What is being asked: Please repeat the lines below, exactly and only, from the one that holds "This screenshot has width=1345, height=625." through the one that holds "Image resolution: width=682".

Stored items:
---

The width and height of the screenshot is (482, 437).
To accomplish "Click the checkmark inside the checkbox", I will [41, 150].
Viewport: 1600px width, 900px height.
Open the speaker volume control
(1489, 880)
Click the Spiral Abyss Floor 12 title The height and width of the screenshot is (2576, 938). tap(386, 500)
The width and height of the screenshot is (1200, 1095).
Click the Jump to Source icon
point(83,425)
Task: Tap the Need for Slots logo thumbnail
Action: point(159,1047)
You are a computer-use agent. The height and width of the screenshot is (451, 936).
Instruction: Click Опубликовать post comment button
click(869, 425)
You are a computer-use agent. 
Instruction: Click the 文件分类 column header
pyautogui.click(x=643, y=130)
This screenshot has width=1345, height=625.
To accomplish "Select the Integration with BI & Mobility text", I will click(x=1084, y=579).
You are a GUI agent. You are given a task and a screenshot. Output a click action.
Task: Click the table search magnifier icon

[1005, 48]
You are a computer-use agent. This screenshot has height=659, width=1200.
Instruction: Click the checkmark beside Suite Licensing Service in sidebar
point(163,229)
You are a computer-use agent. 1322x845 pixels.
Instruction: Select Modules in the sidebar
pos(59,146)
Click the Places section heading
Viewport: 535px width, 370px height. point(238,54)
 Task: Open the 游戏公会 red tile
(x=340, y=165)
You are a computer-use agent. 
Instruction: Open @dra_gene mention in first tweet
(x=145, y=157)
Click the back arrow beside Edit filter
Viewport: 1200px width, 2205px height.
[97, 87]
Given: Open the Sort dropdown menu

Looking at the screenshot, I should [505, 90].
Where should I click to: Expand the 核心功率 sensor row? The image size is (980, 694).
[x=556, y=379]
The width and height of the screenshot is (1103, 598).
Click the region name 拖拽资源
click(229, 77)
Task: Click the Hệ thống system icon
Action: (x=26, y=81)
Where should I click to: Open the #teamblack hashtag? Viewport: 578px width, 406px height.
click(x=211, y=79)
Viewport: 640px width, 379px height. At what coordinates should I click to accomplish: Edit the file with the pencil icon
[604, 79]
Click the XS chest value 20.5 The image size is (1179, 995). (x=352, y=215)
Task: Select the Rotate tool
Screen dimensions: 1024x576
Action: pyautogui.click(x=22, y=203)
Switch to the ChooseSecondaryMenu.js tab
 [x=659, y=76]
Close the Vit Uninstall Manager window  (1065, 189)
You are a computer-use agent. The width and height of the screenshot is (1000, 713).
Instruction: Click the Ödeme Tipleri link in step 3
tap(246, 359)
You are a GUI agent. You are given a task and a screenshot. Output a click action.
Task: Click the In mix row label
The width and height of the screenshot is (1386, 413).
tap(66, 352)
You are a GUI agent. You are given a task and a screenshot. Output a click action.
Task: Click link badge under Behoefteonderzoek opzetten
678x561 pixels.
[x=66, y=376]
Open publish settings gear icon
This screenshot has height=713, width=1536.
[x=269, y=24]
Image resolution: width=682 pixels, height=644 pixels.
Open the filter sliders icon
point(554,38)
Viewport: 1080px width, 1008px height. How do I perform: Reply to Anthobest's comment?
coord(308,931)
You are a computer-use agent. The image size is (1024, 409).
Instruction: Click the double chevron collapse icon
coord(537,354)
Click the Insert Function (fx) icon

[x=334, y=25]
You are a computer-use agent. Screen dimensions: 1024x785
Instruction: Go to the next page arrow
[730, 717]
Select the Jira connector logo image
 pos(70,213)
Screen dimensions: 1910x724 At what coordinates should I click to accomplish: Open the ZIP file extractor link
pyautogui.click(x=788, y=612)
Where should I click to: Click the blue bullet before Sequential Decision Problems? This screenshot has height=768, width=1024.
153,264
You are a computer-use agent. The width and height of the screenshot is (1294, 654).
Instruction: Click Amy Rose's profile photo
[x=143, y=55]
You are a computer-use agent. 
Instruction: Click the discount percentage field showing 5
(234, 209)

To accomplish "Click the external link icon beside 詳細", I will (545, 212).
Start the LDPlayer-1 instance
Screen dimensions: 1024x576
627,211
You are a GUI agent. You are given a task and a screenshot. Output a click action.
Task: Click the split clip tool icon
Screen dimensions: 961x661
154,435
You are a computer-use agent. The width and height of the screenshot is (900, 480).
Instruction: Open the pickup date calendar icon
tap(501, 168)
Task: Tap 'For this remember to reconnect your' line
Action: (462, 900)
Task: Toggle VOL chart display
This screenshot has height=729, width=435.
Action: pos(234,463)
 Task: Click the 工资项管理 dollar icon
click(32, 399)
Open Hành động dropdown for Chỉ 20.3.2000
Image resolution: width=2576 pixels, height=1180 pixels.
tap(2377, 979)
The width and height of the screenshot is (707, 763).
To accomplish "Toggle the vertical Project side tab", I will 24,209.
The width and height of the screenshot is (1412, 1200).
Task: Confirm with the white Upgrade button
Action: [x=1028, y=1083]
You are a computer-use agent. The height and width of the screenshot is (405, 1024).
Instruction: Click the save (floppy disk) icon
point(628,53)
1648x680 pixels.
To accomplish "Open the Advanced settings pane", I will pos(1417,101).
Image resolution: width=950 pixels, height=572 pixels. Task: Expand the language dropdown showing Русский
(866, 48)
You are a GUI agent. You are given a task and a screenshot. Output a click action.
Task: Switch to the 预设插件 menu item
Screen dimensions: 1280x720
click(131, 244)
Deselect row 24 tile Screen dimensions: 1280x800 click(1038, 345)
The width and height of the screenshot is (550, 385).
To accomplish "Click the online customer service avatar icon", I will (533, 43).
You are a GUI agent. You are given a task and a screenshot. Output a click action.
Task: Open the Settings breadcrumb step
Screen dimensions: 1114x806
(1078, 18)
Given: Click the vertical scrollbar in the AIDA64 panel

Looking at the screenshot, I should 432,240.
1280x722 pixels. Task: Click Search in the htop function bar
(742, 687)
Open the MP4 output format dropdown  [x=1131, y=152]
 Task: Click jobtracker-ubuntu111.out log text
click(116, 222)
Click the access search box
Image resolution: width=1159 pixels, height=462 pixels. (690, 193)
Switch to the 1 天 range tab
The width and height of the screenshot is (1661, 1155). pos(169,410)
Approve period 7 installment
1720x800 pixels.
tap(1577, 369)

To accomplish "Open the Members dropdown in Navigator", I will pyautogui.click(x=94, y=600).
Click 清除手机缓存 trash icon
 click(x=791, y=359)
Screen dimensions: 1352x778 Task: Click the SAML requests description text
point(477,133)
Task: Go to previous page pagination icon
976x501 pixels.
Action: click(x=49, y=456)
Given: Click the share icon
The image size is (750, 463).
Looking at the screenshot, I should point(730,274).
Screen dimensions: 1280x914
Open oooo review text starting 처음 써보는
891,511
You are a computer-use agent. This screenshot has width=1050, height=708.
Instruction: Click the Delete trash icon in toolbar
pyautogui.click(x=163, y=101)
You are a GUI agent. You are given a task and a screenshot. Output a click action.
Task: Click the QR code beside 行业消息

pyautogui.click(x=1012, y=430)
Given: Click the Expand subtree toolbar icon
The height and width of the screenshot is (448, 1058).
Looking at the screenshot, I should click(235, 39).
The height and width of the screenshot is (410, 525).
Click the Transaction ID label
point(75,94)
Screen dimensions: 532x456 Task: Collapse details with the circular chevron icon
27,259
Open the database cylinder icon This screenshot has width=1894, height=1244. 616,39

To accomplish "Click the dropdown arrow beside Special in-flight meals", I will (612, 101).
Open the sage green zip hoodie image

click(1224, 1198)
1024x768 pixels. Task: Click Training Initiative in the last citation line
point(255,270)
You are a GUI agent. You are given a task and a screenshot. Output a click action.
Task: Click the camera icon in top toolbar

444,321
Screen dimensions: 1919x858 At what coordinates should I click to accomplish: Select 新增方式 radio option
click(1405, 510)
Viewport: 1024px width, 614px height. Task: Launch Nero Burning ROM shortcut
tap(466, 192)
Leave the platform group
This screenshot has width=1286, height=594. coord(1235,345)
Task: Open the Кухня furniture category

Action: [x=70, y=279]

---

Your response:
This screenshot has width=1345, height=625.
To accomplish "Select the Integration with BI & Mobility text", I will click(x=1084, y=579).
You are a GUI agent. You are given a task and a screenshot. Output a click action.
Task: Click the table search magnifier icon

[1005, 48]
You are a computer-use agent. This screenshot has height=659, width=1200.
Instruction: Click the checkmark beside Suite Licensing Service in sidebar
point(163,229)
You are a computer-use agent. 1322x845 pixels.
Instruction: Select Modules in the sidebar
pos(59,146)
Click the Places section heading
Viewport: 535px width, 370px height. point(238,54)
 Task: Open the 游戏公会 red tile
(x=340, y=165)
You are a computer-use agent. 
Instruction: Open @dra_gene mention in first tweet
(x=145, y=157)
Click the back arrow beside Edit filter
Viewport: 1200px width, 2205px height.
[97, 87]
Given: Open the Sort dropdown menu

Looking at the screenshot, I should [505, 90].
Where should I click to: Expand the 核心功率 sensor row? The image size is (980, 694).
[x=556, y=379]
The width and height of the screenshot is (1103, 598).
Click the region name 拖拽资源
click(229, 77)
Task: Click the Hệ thống system icon
Action: (x=26, y=81)
Where should I click to: Open the #teamblack hashtag? Viewport: 578px width, 406px height.
click(x=211, y=79)
Viewport: 640px width, 379px height. At what coordinates should I click to accomplish: Edit the file with the pencil icon
[604, 79]
Click the XS chest value 20.5 The image size is (1179, 995). (x=352, y=215)
Task: Select the Rotate tool
Screen dimensions: 1024x576
Action: pyautogui.click(x=22, y=203)
Switch to the ChooseSecondaryMenu.js tab
 [x=659, y=76]
Close the Vit Uninstall Manager window  (1065, 189)
You are a computer-use agent. The width and height of the screenshot is (1000, 713).
Instruction: Click the Ödeme Tipleri link in step 3
tap(246, 359)
You are a GUI agent. You are given a task and a screenshot. Output a click action.
Task: Click the In mix row label
The width and height of the screenshot is (1386, 413).
tap(66, 352)
You are a GUI agent. You are given a task and a screenshot. Output a click action.
Task: Click link badge under Behoefteonderzoek opzetten
678x561 pixels.
[x=66, y=376]
Open publish settings gear icon
This screenshot has height=713, width=1536.
[x=269, y=24]
Image resolution: width=682 pixels, height=644 pixels.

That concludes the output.